As últimas cifras de emprego publicadas pelo Instituto Nacional de Estatísticas (INE) situaram a taxa de desocupação de julho passado em 7,3%, marcando um aumento de 0,1% em comparação a junho, e de 0,4% com respeito ao mesmo mês no ano passado. Durante este ano de 2018, o indicador oscilou entre os 6,5% iniciais e estes atuais 7,3%.

Esta cifra, junto com os últimos registros dos indicadores de atividade econômica elaborados pelo mesmo instituto – que mostrava uma queda interanual da produção industrial de 1,6% em julho, explicada fundamentalmente pelo mal desempenho da mineração (-2,5%) e da indústria manufatureira (-1,4%) – obriga a colocar um grande ponto de interrogação sobre as promessas de reativação da economia e do crescimento do emprego feitas pelo atual governo.

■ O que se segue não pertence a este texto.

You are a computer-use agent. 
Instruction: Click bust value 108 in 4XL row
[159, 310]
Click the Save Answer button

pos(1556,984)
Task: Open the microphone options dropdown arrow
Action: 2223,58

As classes sociais no Chile

Sobre o desemprego, podemos dizer que este não afeta igualmente os diferentes membros da sociedade, que o padecem de forma distinta, dependendo da classe social a qual pertencem.

A partir das estatísticas oficiais de emprego elaboradas pelo INE, é possível fazer uma imagem global da estrutura classista do Chile atual.

Assim, para uma população total estimada em 18,6 milhões de pessoas no final de 2017, aquelas classes situadas no mais alto da pirâmide social do capitalismo chileno (a burguesia, os quadros diretivos capitalistas e a classe dirigente estatal, as denominadas classes dominantes) não superam o 1,5% da população.

A contracapa, as classes proletárias (os funcionários públicos, a classe operária e os serviçais doméstica), aquelas que ocupam posições subordinadas na cadeia de produção, na qual participam somente vendendo sua força de trabalho, constituem 54% da população.

Finalmente, se ampliamos a observação a todo o espectro das classes populares (o proletariado, a população marginal e a pequena burguesia tradicional, esta segunda constituída por pessoas que se desempenham em atividades independentes sem contratar trabalhadores alheios ao seu círculo familiar), chegamos a 71,9% do total da população do país.

A ciência econômica e o desemprego

O desemprego é um fenômeno consubstancial das economias capitalistas. Não se trata de uma “falha do mercado”, fruto da ausência de competição, de informações pouco transparentes ou da rigidez do mesmo. Sequer é consequência de uma política econômica ruim por parte do governo da vez – embora isso possa agravar o problema. Pelo contrário, é um resultado característico da própria dinâmica da acumulação do capital. Enquanto este regime social de produção estiver vigente, não será possível evitar este resultado.

As condições sociais que impulsam e potenciam a ação do capital na produção constituem o principal fator de geração de desemprego. Sua tendência característica de revolucionar e tecnificar constantemente a base produtiva da economia tem como resultado inevitável a expulsão de enormes contingentes de trabalhadores desta esfera, criando assim uma superpopulação relativa (ou “exército industrial de reserva”) de carácter permanente.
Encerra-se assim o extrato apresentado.